Sometimes, yes. After upper molars are removed, the maxillary sinus can expand downward while the ridge resorbs upward. This can leave less vertical bone for an implant. In selected posterior maxillary sites, ridge preservation can help maintain ridge height and may reduce the chance of needing a larger lateral-window sinus lift later. It may allow a smaller internal sinus lift—or, in some cases, no sinus lift at all.
That said, it is not a guarantee. The decision depends on your starting bone height, sinus anatomy, infection history, implant plan, and the timing of treatment. A CBCT scan lets us measure this accurately instead of guessing from a two-dimensional X-ray.
What to expect during treatment
Your evaluation may include a CBCT scan to measure ridge width, height, sinus position, and nearby anatomy. The grafting approach is customized to the defect: a simple socket graft is very different from a wider ridge augmentation or staged implant site development.
Many grafting procedures are performed comfortably with office-based IV sedation, especially when grafting is combined with extractions or implant planning. Smaller grafts may also be done with local anesthesia when appropriate.
Healing & timing before implants
Smaller socket preservation grafts often heal faster than larger ridge augmentations, but the site still needs time to consolidate before implant placement. The timeline depends on the tooth location, defect size, graft type, soft-tissue closure, medical history, and whether infection was present.
During early healing, the priority is protecting the clot and graft. We typically recommend a soft diet, careful hygiene, and avoiding pressure on the grafted area. If a temporary prosthesis is used, it may need to be adjusted so it does not compress the healing site.
Research-based notes
- Systematic reviews show that extraction sites naturally lose ridge width and height, with horizontal/buccal changes often being the most clinically important for implant placement.
- Alveolar ridge preservation has been shown to reduce physiologic ridge shrinkage compared with extraction alone.

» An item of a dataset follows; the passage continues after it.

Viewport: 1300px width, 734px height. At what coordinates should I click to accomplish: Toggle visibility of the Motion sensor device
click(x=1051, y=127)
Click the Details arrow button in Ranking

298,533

- Recent posterior maxilla studies suggest ridge preservation can reduce sinus pneumatization and reduce the need for additional sinus floor augmentation at implant placement.
- PRF research suggests the greatest benefit is often during early soft-tissue and socket healing, especially in the first few months.
Selected literature: Avila-Ortiz et al., 2019; Mahardawi et al., 2025; Khoury et al., 2024; Alrayyes et al., 2022; Al-Maawi et al., 2021.